Infelizmente, não há e tardará um sucedâneo de “nacionalismo” a nível europeu, capaz de alimentar uma “vida cívica” com força vital equivalente aos nacionalismos de paróquia. O entusiasmo homogeneizador do estado-nação dificilmente se repetirá a nível europeu”.

Tal como sugerido por Benedict Anderson, as comunidades imaginadas dependem de narrativas comuns que criam um sentimento de pertença capaz de unir indivíduos díspares numa ficção de comunidade. Tal como na literatura, na política as ficções são importantes e as “comunidades imaginadas” amparam, sustentam, salvam, dão sentido. Na Europa não foi ainda possível uma narrativa consensual que sublime a violência passada numa narrativa comum que nos ative o futuro. Precisamos de trabalhar para isso.

Trabalhar a alma e o mecanismo

Se tivéssemos tempo e ânimo e calma, que Europa precisávamos de construir? Uma Europa com alma e mecanismos. Alma para debater e decidir, mecanismos para atuar. Quanto à alma, diria mais voto e mais impostos.  O voto é o motor central da democracia. Na Europa, tomar as grandes decisões pelo voto simultâneo de todos os europeus, independentemente de intermediações nacionais.

Condicionar mais decisões a maiorias qualificadas do parlamento, especialmente em áreas onde as decisões em comum são motivadoras para o projeto europeu: o ambiente, a imigração, a defesa, o amparo nas emergências. Um voto que legitime avançar a agenda europeia nos temas “constitucionais”: novas áreas de política, adesões de novos membros. Voto na escolha de um “presidente europeu”, por voto direto, com poderes executivos circunscritos mas claros e uma presença simbólica cativante. Em suma, introduzir definitivamente o princípio de “um europeu, um voto”.

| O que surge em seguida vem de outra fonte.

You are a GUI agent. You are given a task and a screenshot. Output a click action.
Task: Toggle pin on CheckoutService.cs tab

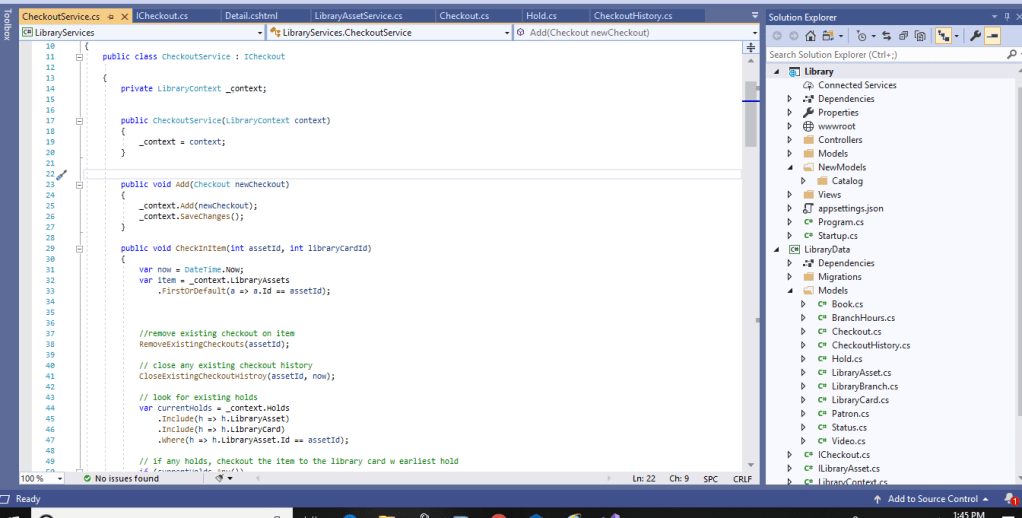click(x=110, y=17)
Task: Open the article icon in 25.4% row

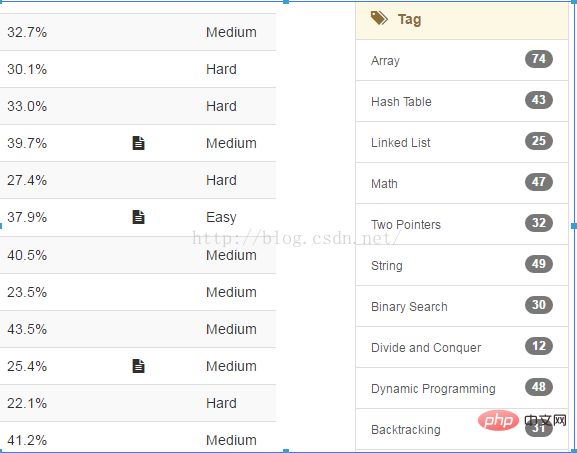Action: 138,366
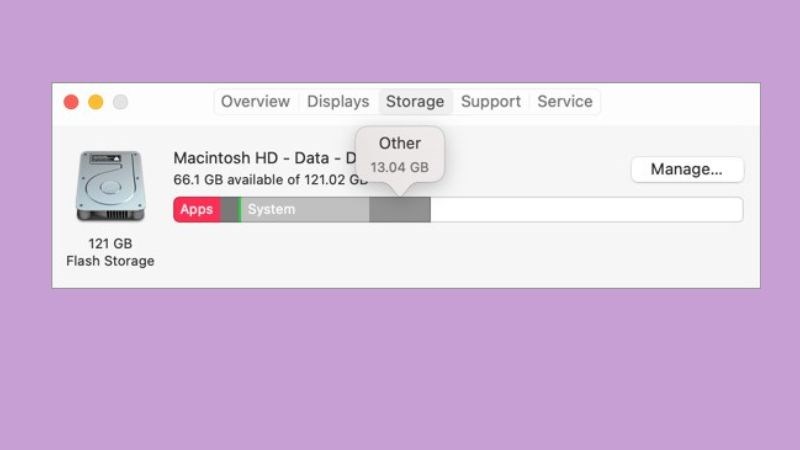
Task: Click the 121 GB Flash Storage label
Action: pyautogui.click(x=110, y=252)
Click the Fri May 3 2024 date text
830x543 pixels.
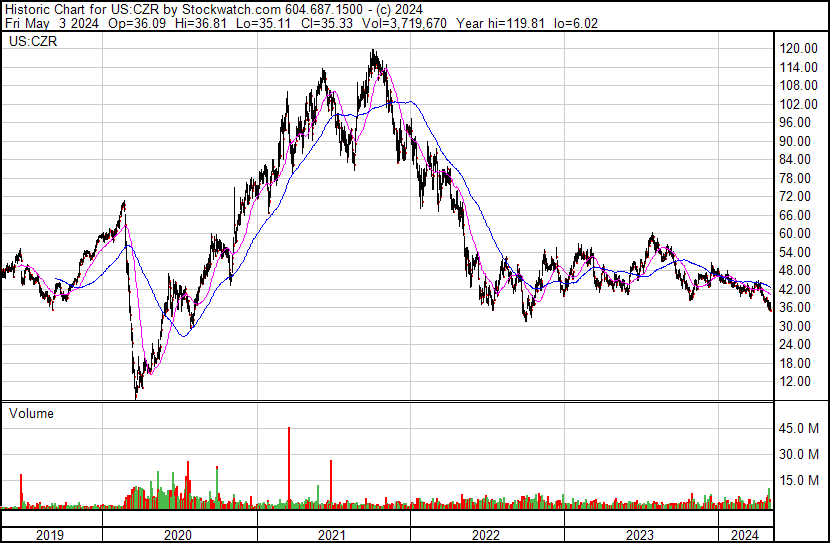47,24
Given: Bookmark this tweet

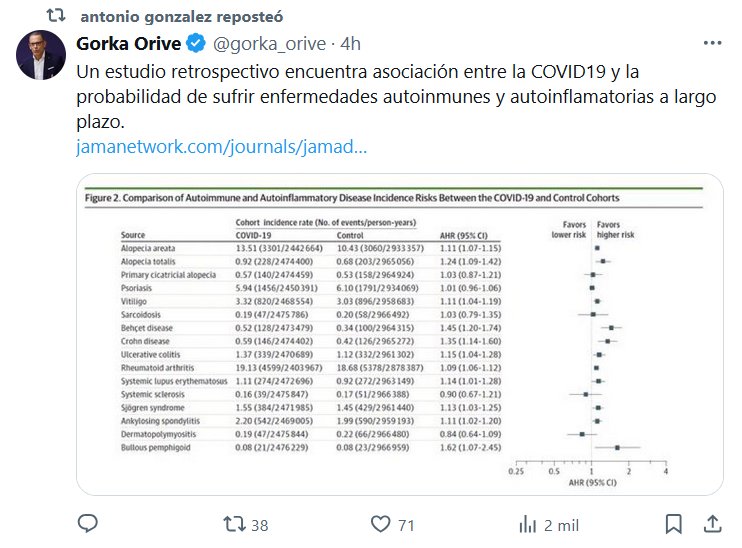Looking at the screenshot, I should [677, 523].
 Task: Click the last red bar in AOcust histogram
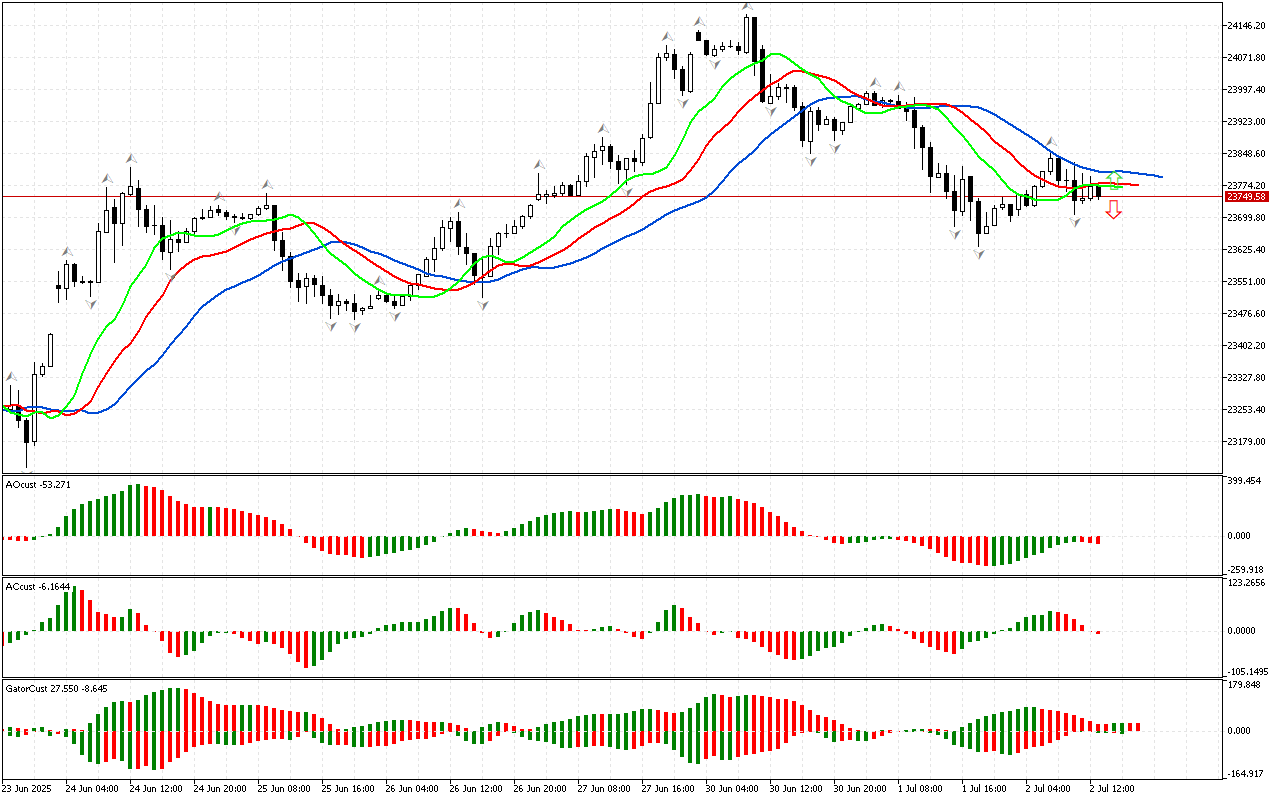point(1098,540)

O segundo suplemento de alma são, paradoxalmente, os impostos. Não mais impostos, mas impostos europeus que substituam parte dos impostos nacionais. Elevar a tributação direta decidida nas instâncias europeias, em paralelo com a redução da tributação pelos estados nacionais, para financiar a iniciativa europeia nas áreas escolhidas de intervenção comum. Para além da súmula do impulso democrático americano, acredito que “não há representação sem tributação”. Pagar do próprio bolso, sem simulacros, a iniciativa das instituições europeias, naquelas mesmas áreas onde a vontade dos europeus assim determinar encoraja o escrutínio e o amadurecimento das instituições.

E o mecanismo? Usar a legitimidade do voto e a atenção dos contribuintes para atuar decididamente em áreas de interesse comum. Seja a regulação ambiental, a segurança e a defesa, a gestão das fronteiras e, claro, a resposta a emergências.

Mas políticas comuns não significa que cada cidadão vai aceder a um bolso mais fundo para prosseguir as políticas preferidas. Política comum significa compromisso, perdas e ganhos, e uma decisão final que vai desagradar a uns por demasiado curta e a outros por demasiado voluntarista. A democracia também é isso, decidir uma política comum aceitando que não é a nossa ideal, e acreditar e amar o processo suficientemente para melhorar no futuro essa política. É preciso que não nos falte alma nem mecanismos.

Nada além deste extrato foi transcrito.